Пуд протянул Веньке конверт.

Письмо было от продавщицы Зины.

“Дорогой Пуд, Гиря и ваши детки! – писала тетя Зина. – В первых строках своего письма хочу сообщить, что мы живы и здоровы, торгуем помаленьку.
Надумали открыть в магазине новый отдел. Для метел и деревянных лопат. Я заказала из города еще и скребки.

Все меня нахваливают. Говорят, правильно, Зина! В Сугробихе живем... Буран задует – всей деревней в новый отдел побежим. А пока ничего не покупают – наверное, не верят, что зима вернется.  Ну – им виднее!

Больше новостей у меня нет.

А письмо я пишу, потому что сердце заболело о вашем сыночке, о вашем Килоше.
Когда Килоша начал у меня на весах работать – я нарадоваться не могла. Такой исполнительный, такой точный!.. Даром что маленький!  Покупатель еще приценивается, а Килоша уже прыг на чашку весов.  Стоит, ждет, пока я муки там или риса отмеряю. Ни одной гирьке за ним в работе не угнаться, даже самой опытной!
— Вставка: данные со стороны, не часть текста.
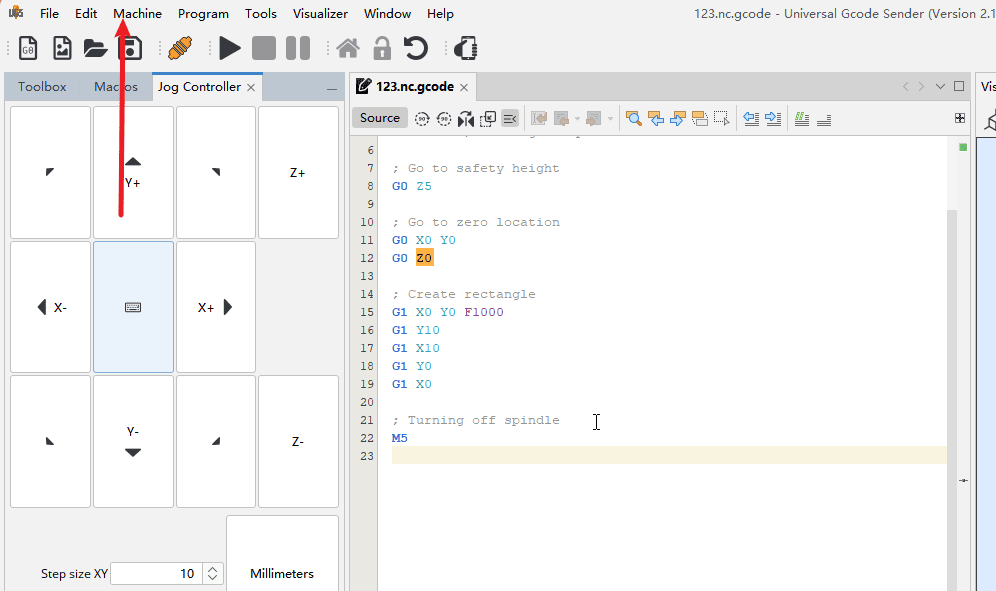Screen dimensions: 996x591
Task: Switch to the Toolbox tab
Action: pyautogui.click(x=42, y=87)
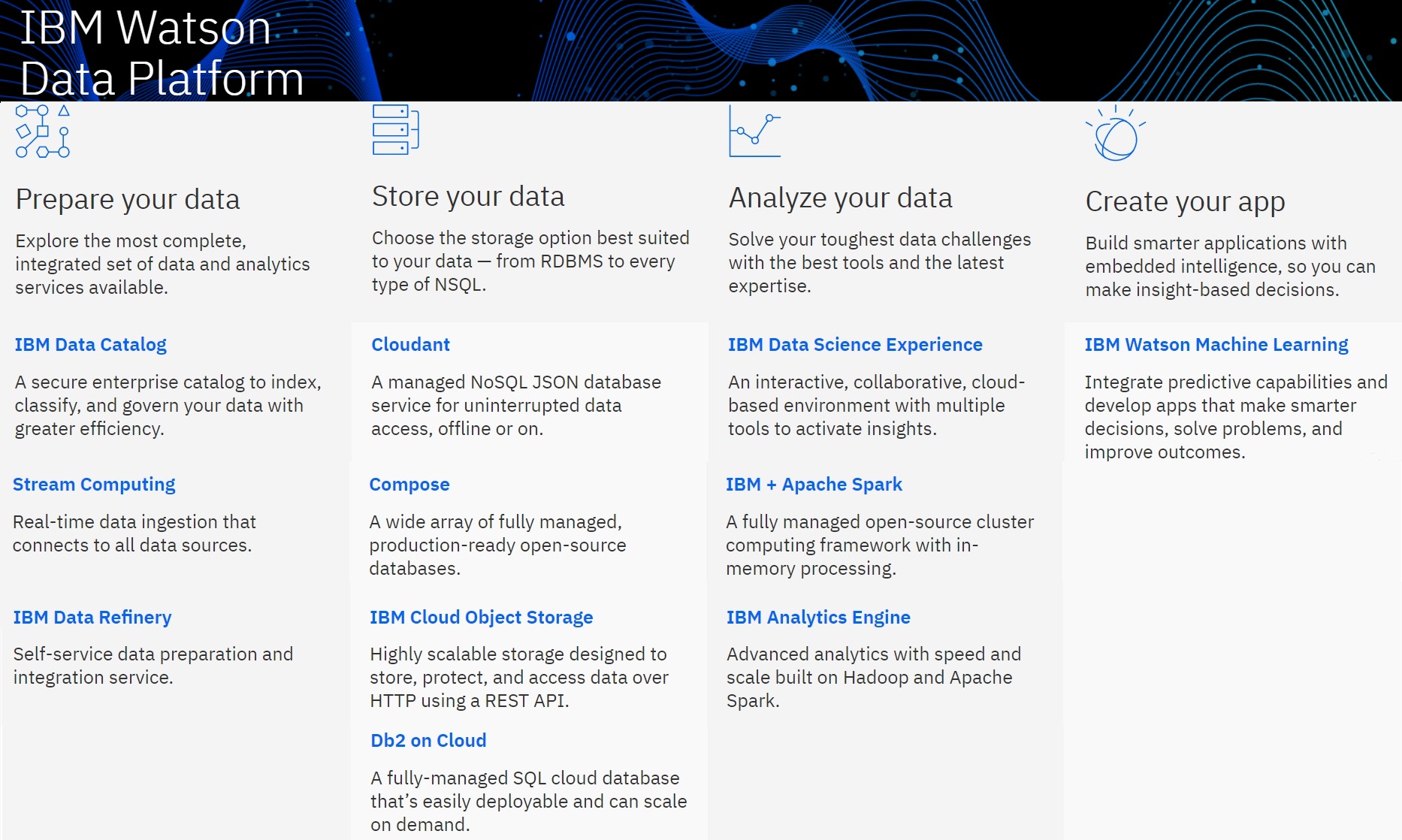This screenshot has width=1402, height=840.
Task: Open the Db2 on Cloud link
Action: [428, 740]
Сколько раз я вас добрым словом вспоминала, дорогие Гиря и Пуд! Какого сыночка вырастили!
Но вчера с Килошей что-то случилось.

Пришел к нам кузнец дядя Паша. Попросил килограмм конфет “Буревестник”.

А Килоша его и обвесил! На целых сто граммов!

Я спохватилась, когда кузнец уже ушел. Спрашиваю у Килоши: “Мальчик, что с тобой? Зачем ты это сделал?”

А он не отвечает. Только улыбается.

Простите за горькую весть, но я обещала писать о вашем сыночке все без утайки.

Ваша Зина из магазина”.

“Ну и дела!” – подумал Венька и стал вспоминать магазинные гирьки – кто там из них Килоша? Но все гирьки представлялись на одно лицо. Никогда к ним Венька не приглядывался.

Пуд сдвинулся с места и тяжело заходил вперед-назад, вперед-назад. Только половицы заскрипели.

Гиря тихонько постанывала, съежившись в углу.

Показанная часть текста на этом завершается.